The findings from this study raise questions about how information is presented and used in the recruitment and consenting process for a trial, particularly one located within an existing clinical context. Recruitment strategies should take into consideration when, where and how information will be conveyed to participants, and explore likely expectations of these contexts which may shape how and if information is interpreted and utilised by potential participants. The findings also indicate that the meaning participants place on participation, its risks and benefits, develops largely through enactment of the relationship with trial staff and activities, rather than through the consent process. To ensure better informed consent, researchers could seek to activate this relationship earlier on in the trial process, for example through meaningful community engagement activities prior to recruitment.

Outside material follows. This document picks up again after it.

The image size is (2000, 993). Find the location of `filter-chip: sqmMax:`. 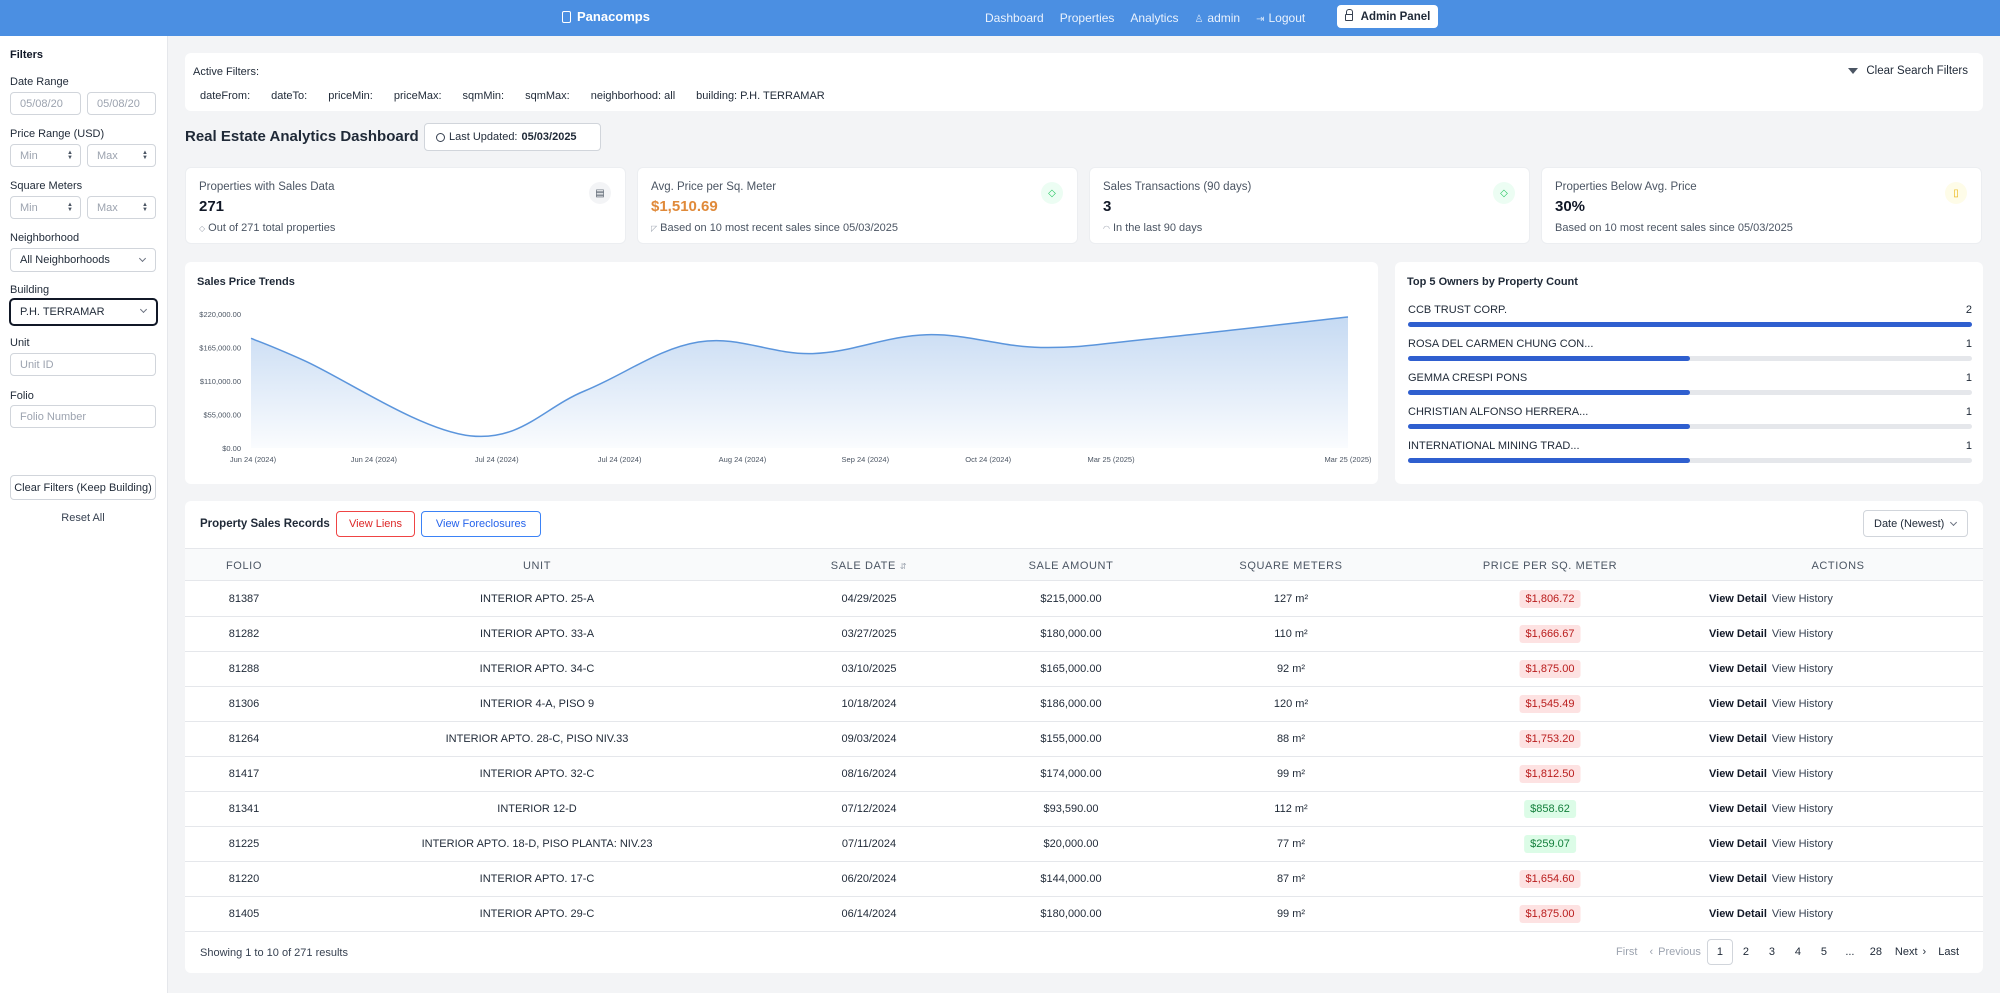

filter-chip: sqmMax: is located at coordinates (548, 96).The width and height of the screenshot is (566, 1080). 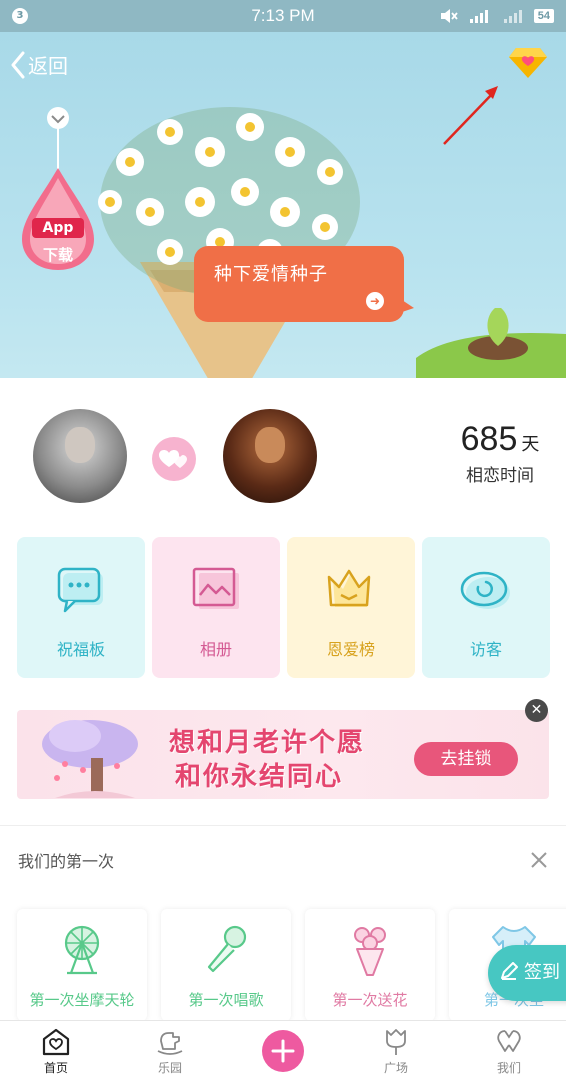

This study has also underscored the value participants in this low-resource setting place on engaging with a ‘service’ of health care provision, wherein they perceive their health status and needs to be the focus of trial activities. This service is an influential motivator for continuing to engage with a trial, beyond more material compensations such as money for transport. These findings also suggest the potential for word-of-mouth strategies to aid informed recruitment in contexts where the perceived benefits of participation are highly valued amongst the local community.
Recruitment and continued participation in trials involve logistical and ethical challenges. Understanding values and concerns of participants can pose practical solutions.